On June 22 and June 25, members of Witness Against Torture (WAT) will defend themselves in two separate trials in Washington, D.C. Superior Court against charges stemming from their demand of accountability for torture and domestic police violence.
On January 12, 2015, eleven people were arrested in the US Senate Gallery after insisting that the Senate launch criminal investigations of US torture, as detailed in the Senate’s own report. That same day, ten people were arrested in the US Capitol Visitor Center after unfurling banners with such slogans as “We Demand Accountability for Torture and Police Murder!”
The trials will take place at DC Superior Court, 500 Indiana Avenue, Washington, D.C., NW. The Senate Gallery trial will begin at 9:30 am on Monday, June 22. The Capital Visitor Center trial will begin at 2:00 pm on Thursday, June 25. Each trial is expected to last one to two days.
The protests in the Capitol followed the release of the Senate’s report on the CIA’s use of torture, including waterboarding, prolonged stress positions, and “rectal feeding.” They also took place against the backdrop of grand juries’ refusal to indict police officers who killed young black men, and in support of the Black Lives Matter movement.
The defendants will argue that the government itself is guilty of crimes and of failing to enforce its own laws. They claim that they exercised their right of free speech in calling for justice.

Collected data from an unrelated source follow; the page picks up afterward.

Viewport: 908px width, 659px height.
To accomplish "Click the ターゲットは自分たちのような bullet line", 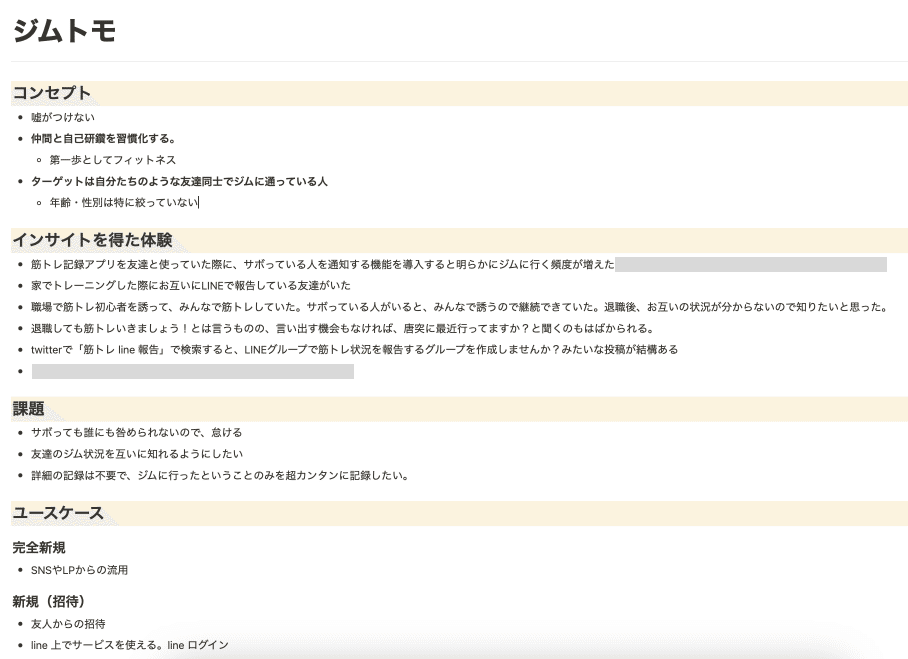I will [179, 181].
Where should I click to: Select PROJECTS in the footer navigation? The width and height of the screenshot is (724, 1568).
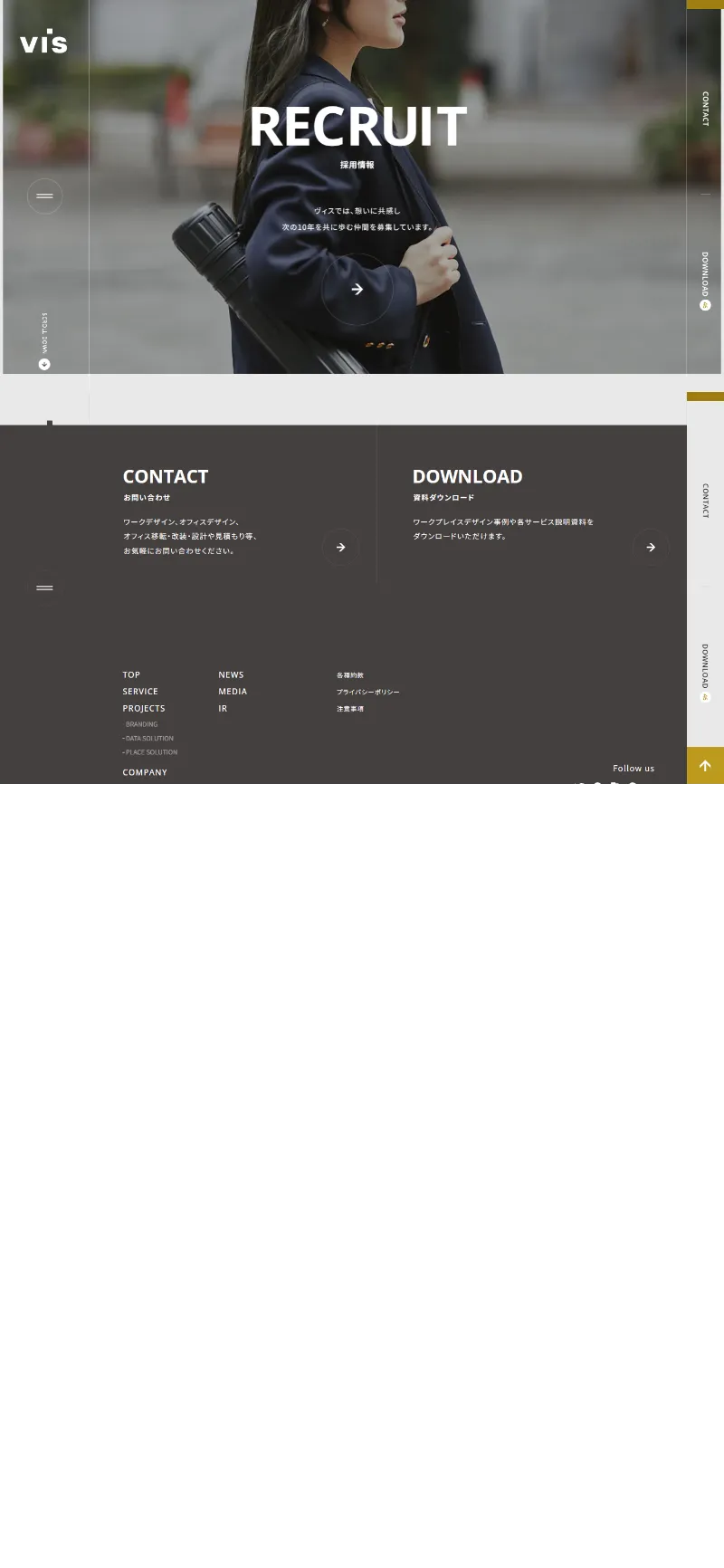pos(144,709)
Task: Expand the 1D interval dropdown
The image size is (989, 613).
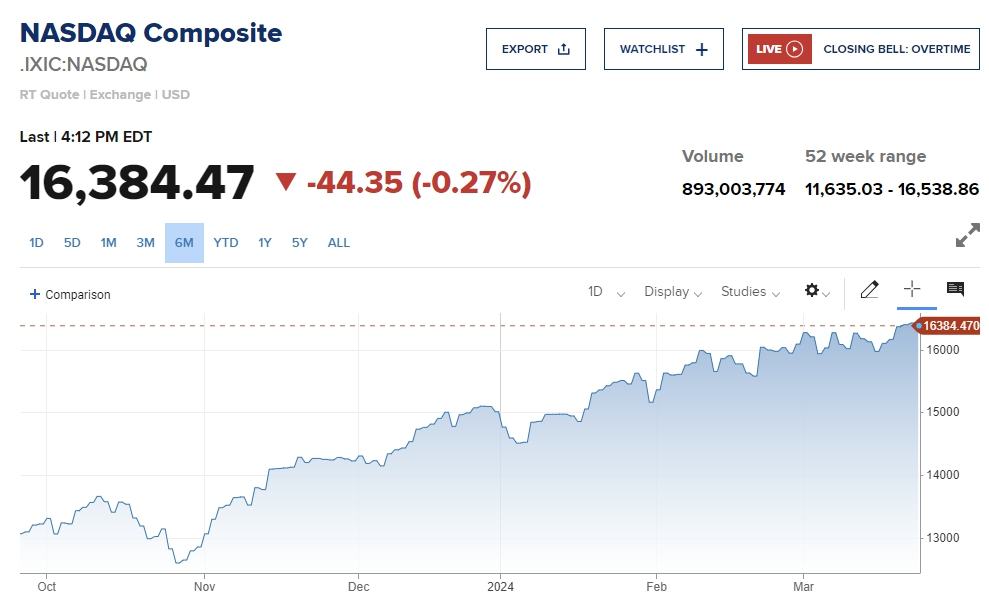Action: point(606,292)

The message of the gallery protest was “U.S. Torture: It’s official! Prosecute now!” “There has to be accountability for government misconduct,” contends Bob Cooke, a WAT member from Washington, D.C. arrested in the Gallery. “It’s not enough for Congress to ban torture in the future. Past crimes must be addressed as well.” “We are ordinary citizens who have for years pursued countless avenues in an attempt to get the proper authorities to prosecute those individuals who committed torture in our name,” says Ohio’s Josie Setzler, also arrested in the Gallery. “The Senate needed to hear from us.”
In the Capitol Visitor Center, the protesters drew parallels between the abuse of detainees overseas and state violence against people of color here at home. “The CIA, US military, and political leaders get away with the torture of Muslim men, just like police get away with the killing of African American men,” says Beth Brockman, a WAT member from North Carolina arrested in the Visitor Center. “Both reflect the racism of our system and must stop.”
The protests came the day after activists from around the country marked the 13th anniversary of the opening of the US detention facility at Guantánamo Bay with a demonstration in Washington.
Witness Against Torture was formed in 2005 with the goal of shutting down the U.S. military prison at Guantánamo Bay and ending US torture. It now addresses state violence more broadly, including the persecution of people of color by police and in US prisons and jails.